Look at the implementation of a smart contract in Haskell, the guess game. Since cardano smart contracts are in the initial stages, plutus is a moving target. The current implementation differ in significant ways. Enter the plutus playground select the game example, which is the current implementation of the guess game.
It involves two players Player 1 thinks of a secret word and uses its hash, and the game validator script, to lock some funds (the prize) in a pay-to-script transaction output. Player 2 guesses the word by attempting to spend the transaction output. If the guess is correct, the validator script releases the funds. If it isn't, the funds stay locked.
Hardly you can see the flow of this specification in the code in either of the two implementations. And that is only the code that run in the cardano virtual machine. The interface with the user is generated by the simulator, but in a real application need his own set of handlers for web clients among other things.
Moreover this is a very simple smart contract has only two players with one step each one. A contract may involve many roles (buyer, seller, arbitrator, evaluator etc) and many steps (milestones,time intervals, validations,payments). It should be necessary to express the program like the textual specification, as a sequence of steps.
That problem is being tried to address by Marlowe. it is a high level DSL in which the contract flow can be expressed plainly without breaks of the flow. it can be analyzed statically so that some good properties could be guaranteed.

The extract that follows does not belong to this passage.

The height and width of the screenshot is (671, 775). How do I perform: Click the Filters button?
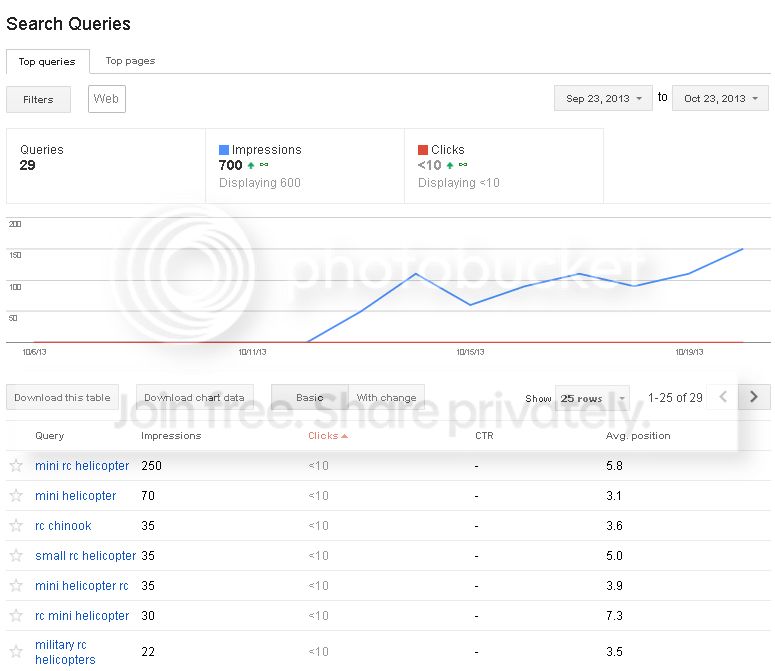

It can then compiled to plutus in the future (see this paper), to create all the cardano endpoints necessary. The user interface is a task open for the DApp implementor. What the marlowe definition for the guess game would generate would be the plutus code that we see in the plutus playgroud.
The Marlowe language however has not the flexibility of Haskell.
That is how the game would look like using what I will develop. The program integrates the cardano endpoints "lock" "guess" and "startGame" defined above, although "startGame" seems not necessary in the current implementation. That is: it integrates the plutus code in a coherent workflow that integrates also the interactions with web clients:
main= keep $ do
amount <- webpoint "enter the amount to lock" -- display the path/$d as parameter of the REST call from the type of the response
-- and the path.
-- also, it read it from the console if executed in console
-- generates {"msg"="enter the amount to lock","url"= "https://servername/e/f/w/$d"}
gameId <- local $ inChain startGame
local $ inChain $ lock amount
newFlow gameId -- set a game identifier
guessText <- webPoint "enter guess text" -- generates{msg="enter guess text". "url"="https://servername/<gameId>/$d" }
-- and input it from console
result <- inChain $ guess guessText -- the inChain code of "guess" also pay if it is correct
if result
then
removeFlow gameId
webPoint "OK"
else
webPoint "FAIL"
from type to input:
class Input a where
inputIt :: a -> TransIO aThere are some new primitives: webpoint inChain newFlow. The program can be executed as a console application and as a web server. as console application it display the the webpoints URLs and ask in the console for the fields asked for. In web mode, the users can send requests to these URLs. The responses are JSON registers that contains a message AND the URL of the continuation, with placeholders for the variables required and the type expected so that the flow will continue.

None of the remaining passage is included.